SAN DIEGO, Aug. 13 /PRNewswire-FirstCall/ -- SGX Pharmaceuticals, Inc. (Nasdaq: SGXP) today announced that Glass Lewis & Co. and Institutional Shareholder Services (ISS), two leading proxy advisory firms, have recommended that SGX stockholders vote "FOR" the merger agreement with Eli Lilly and Company (NYSE: LLY) at the SGX Special Stockholders Meeting scheduled at 9 am California Time for August 20, 2008.

The Board of Directors of SGX unanimously recommends that the SGX stockholders vote "FOR" the approval and adoption of the agreement and plan of merger and the approval of the merger and related transactions as described in the definitive proxy statement that SGX filed on July 21, 2008.

SGX encourages all stockholders to vote their shares and to contact Georgeson Inc., SGX's proxy solicitation firm, toll tree at 877-278-6774 if they have any questions or need any assistance in voting their shares.

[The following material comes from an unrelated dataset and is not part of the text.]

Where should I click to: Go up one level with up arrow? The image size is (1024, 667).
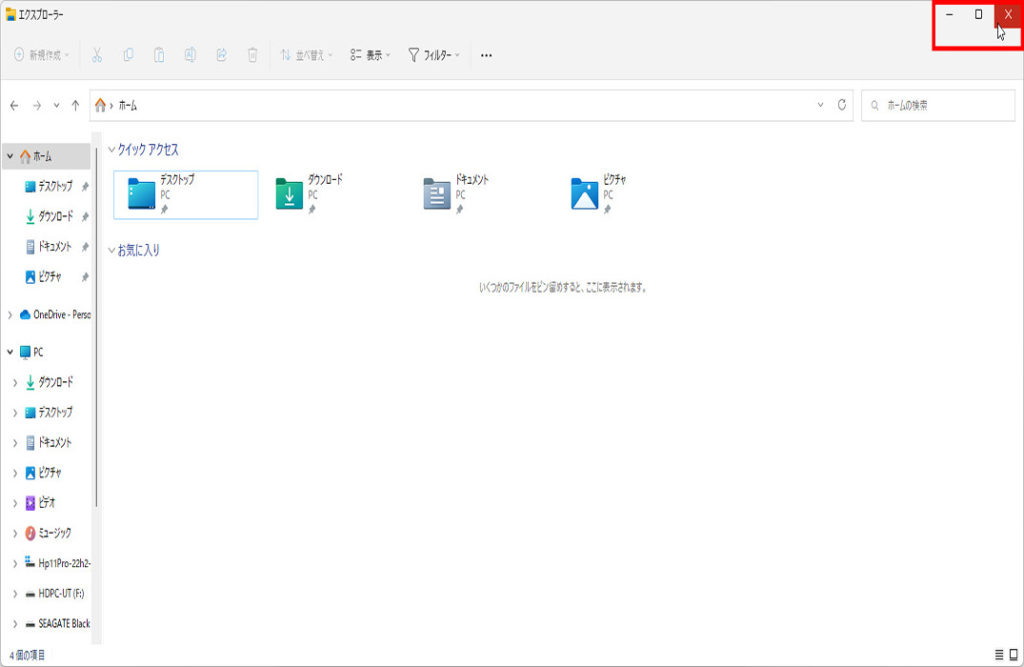tap(76, 105)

In addition, the waiting period under the Hart-Scott-Rodino Antitrust Improvements Act of 1976 applicable to the proposed merger expired on August 11, 2008.

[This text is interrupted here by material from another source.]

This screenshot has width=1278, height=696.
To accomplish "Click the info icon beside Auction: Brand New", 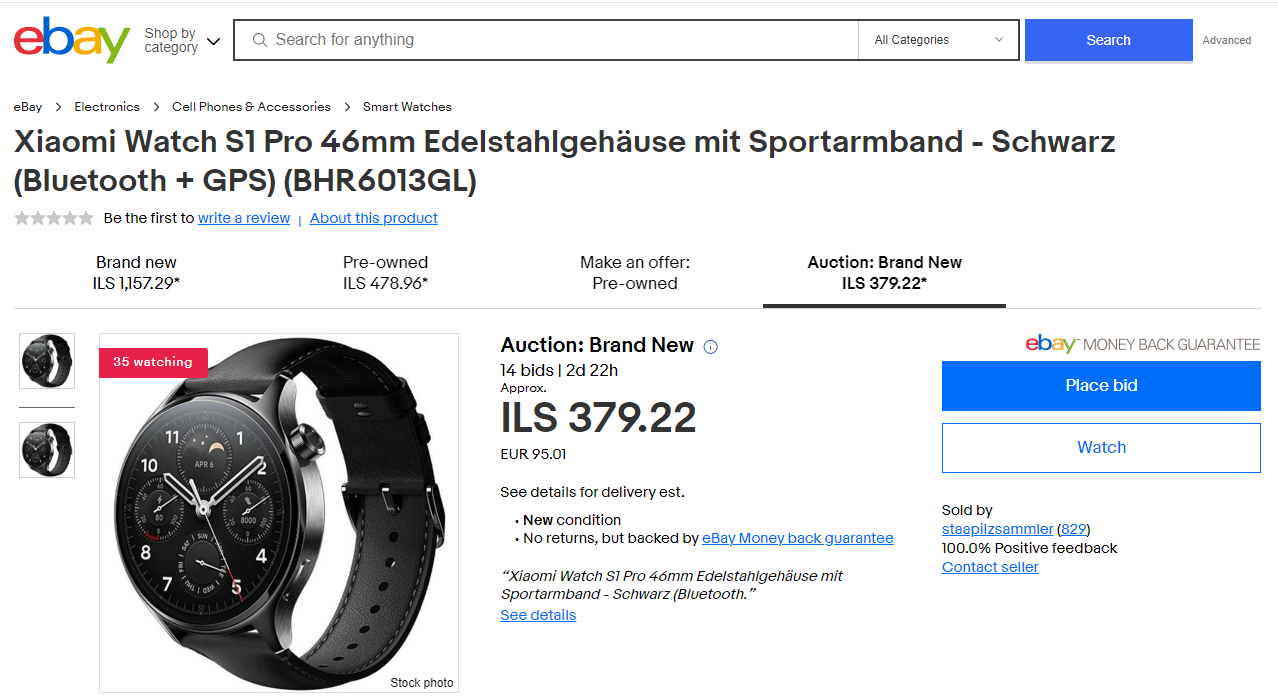I will pos(710,347).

The completion of the proposed merger continues to be subject to the satisfaction or waiver of a number of closing conditions, including, among others, (1) adoption of the agreement and plan of merger ("Merger Agreement") by the holders of a majority of SGX's outstanding common stock, (2) subject to certain exceptions, the absence of any material adverse effect on SGX from and after the date of the Merger Agreement, (3) the absence of any legal prohibitions on the closing of the merger and (4) subject to certain exceptions, the continued accuracy of SGX's representations and warranties as of the effective time of the merger.

Additional Information

SGX filed a definitive proxy statement with the Securities and Exchange Commission on July 21, 2008 with respect to the proposed merger transaction with Eli Lilly and Company. Before making any voting or investment decision with respect to the merger, investors and stockholders of SGX are urged to read the proxy statement and the other relevant materials carefully in their entirety because they contain important information about the merger. The proxy statement and other relevant materials, and any other documents filed by SGX with the SEC, may be obtained free of charge at the SEC's website at http://www.sec.gov. In addition, investors and stockholders may obtain free copies of the documents filed with the SEC by going to SGX's Investor Relations page on its corporate website at http://www.sgxpharma.com or by directing a written request to SGX at 10505 Roselle Street, San Diego, California 92121 -- Attention: Corporate Secretary.

About SGX Pharmaceuticals

SGX Pharmaceuticals, Inc. is a biotechnology company focused on the discovery, development and commercialization of novel, targeted therapeutics directed at addressing unmet medical needs in oncology. Our drug development programs target the MET receptor tyrosine kinase, an enzyme implicated in a broad array of cancers, and the BCR-ABL tyrosine kinase enzyme for the treatment of Chronic Myelogenous Leukemia, or CML. Our drug discovery activities are focused on a portfolio of other protein and enzyme targets that have been implicated in human cancers, including JAK2, RON, ALK, RAS and IKKe. More information on the pipeline and drug discovery platform can be found at http://www.sgxpharma.com and in the Company's various filings with the Securities and Exchange Commission.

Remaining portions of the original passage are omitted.